Swiss stocks regained some stability Monday, with the main Swiss SMI up 1.8%. Stocks took a beating on the announcement last week, as investors feared that foreign buyers would shun expensive exports.

Having last week been among the biggest losers, shares in Swiss banks Julius Baer Gruppe AG and UBS Group AG were among the biggest gainers on the pan-European all-sector index, as were shares in Zurich Insurance Group AG, Swiss Re AG, Nestlé SA and Novartis AG.

Head of the Swiss finance department Eveline Widmer-Schlumpf told local press over the weekend that the country "can cope" with the decision by the SNB to let the euro fall below its previous limit of CHF1.20 against the franc.

Elsewhere Monday, expectations that the European Central Bank later this week will announce plans to aggressively ramp up its asset purchase program continued to shape markets.

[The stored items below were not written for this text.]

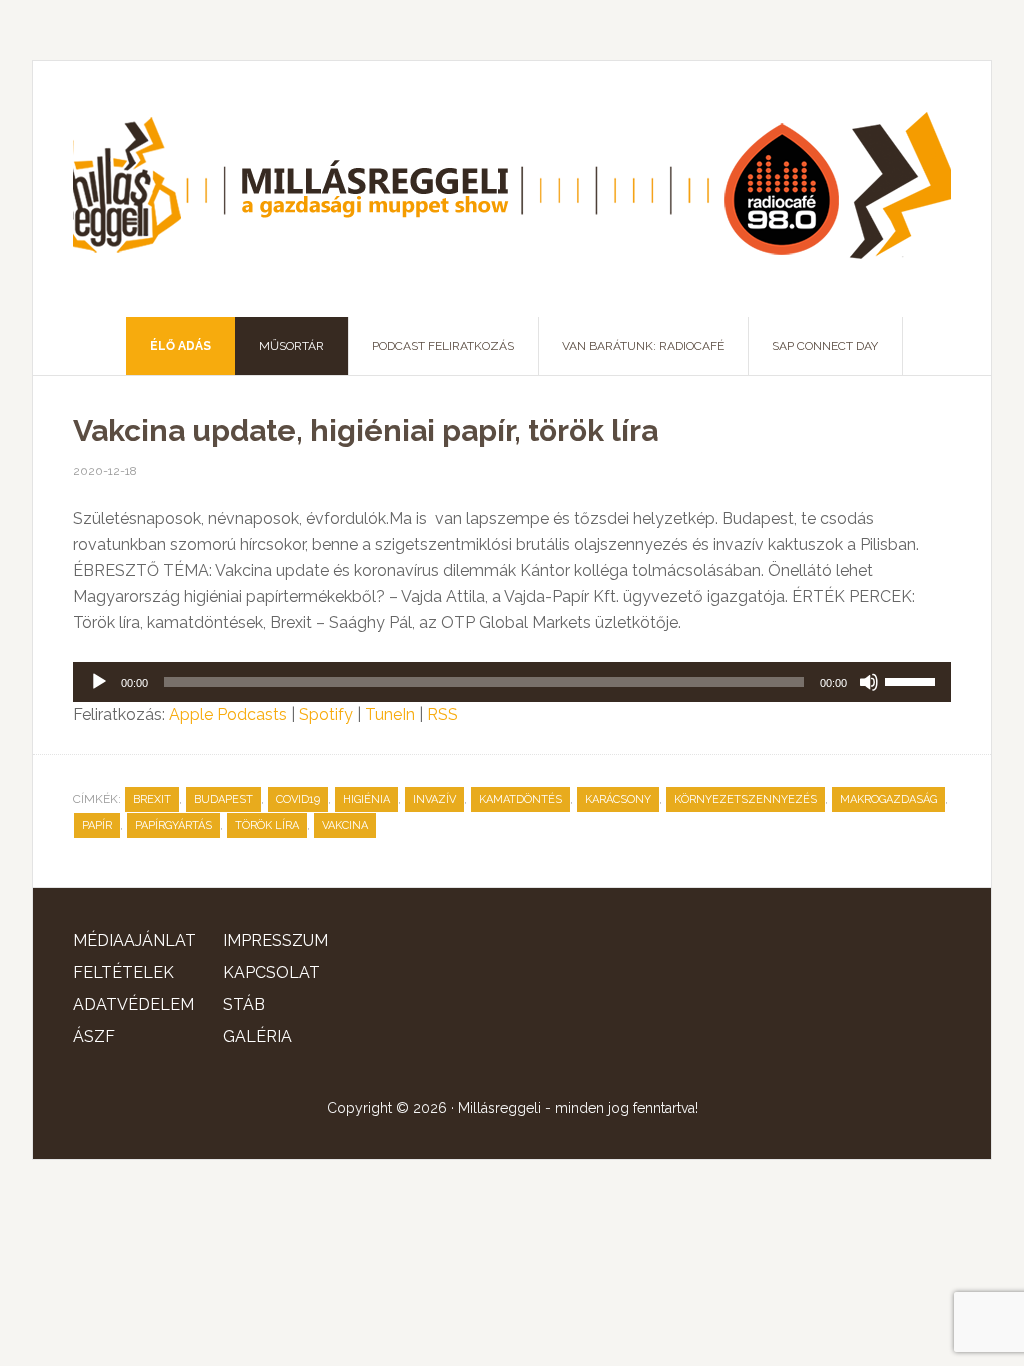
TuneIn (390, 714)
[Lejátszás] (99, 682)
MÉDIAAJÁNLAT (134, 940)
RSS (442, 714)
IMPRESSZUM (275, 940)
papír (97, 825)
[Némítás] (869, 682)
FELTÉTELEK (123, 972)
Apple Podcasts (228, 714)
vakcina (345, 825)
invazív (434, 799)
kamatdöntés (520, 799)
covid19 (298, 799)
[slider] (913, 680)
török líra (267, 825)
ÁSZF (94, 1036)
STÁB (244, 1004)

Barclays economists wrote that expectations of the ECB embarking on sovereign quantitative easing were now so high that "without decisive actions, the ECB risks failing on its mandate to deliver on the inflation target and financial stability."

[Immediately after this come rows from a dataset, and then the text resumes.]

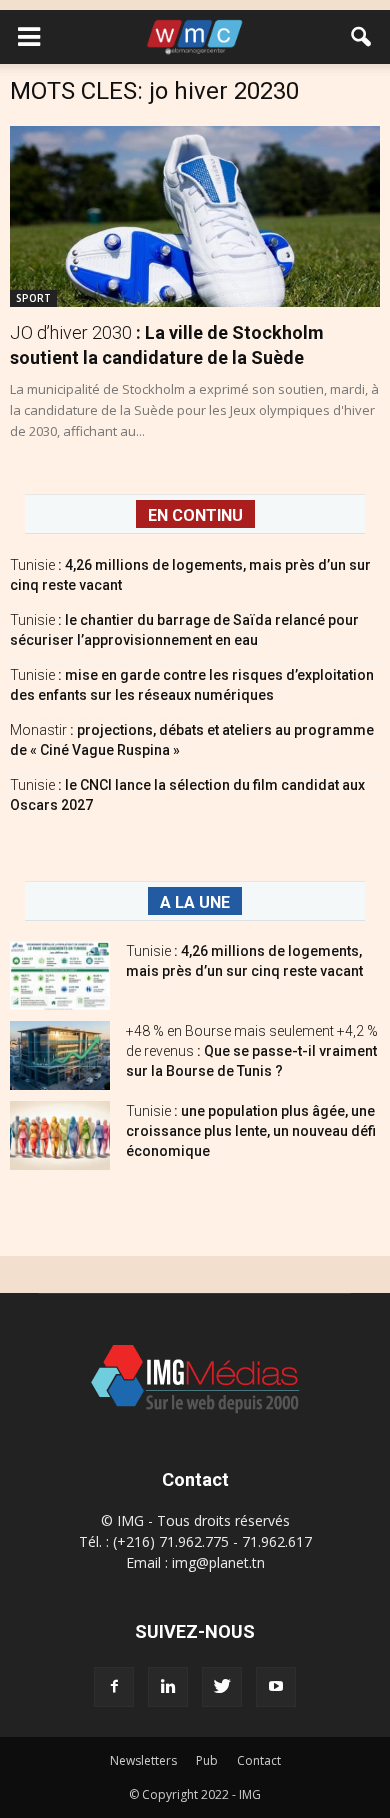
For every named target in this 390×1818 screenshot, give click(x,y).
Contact (259, 1760)
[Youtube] (276, 1687)
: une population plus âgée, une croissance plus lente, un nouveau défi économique (251, 1131)
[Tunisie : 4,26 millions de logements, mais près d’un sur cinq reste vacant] (60, 975)
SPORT (33, 298)
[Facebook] (114, 1687)
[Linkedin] (168, 1687)
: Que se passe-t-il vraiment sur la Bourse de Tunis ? (252, 1051)
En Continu (195, 515)
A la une (195, 902)
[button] (362, 37)
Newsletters (143, 1760)
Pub (207, 1760)
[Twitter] (222, 1687)
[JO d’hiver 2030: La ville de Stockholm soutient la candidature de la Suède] (195, 216)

"Deflation and market stress, in turn, would deteriorate fiscal dynamics in the euro area and possibly precipitate default or breakup scenarios," they added.

Yields on sovereign bonds issued by countries including Italy, Spain and Portugal slumped to new all-time lows. The euro hovered around $1.1570, taking its losses against the dollar so far in 2015 to almost 4.5%.

"Given what we know about the impact of QE programs on currencies it seems reasonable to suppose that the start of this week will see the euro come under significant pressure against a wide range of currencies, " said Simon Derrick, chief market strategist at BNY Mellon.

The Stoxx Europe 600 and London's FTSE 100 were broadly steady on the day while Germany's DAX added 0.3% and France's CAC declined 0.2%.

Brent crude slumped 1.5% to around $49.45 a barrel while gold edged 0.2% lower to $1,1275 a troy ounce.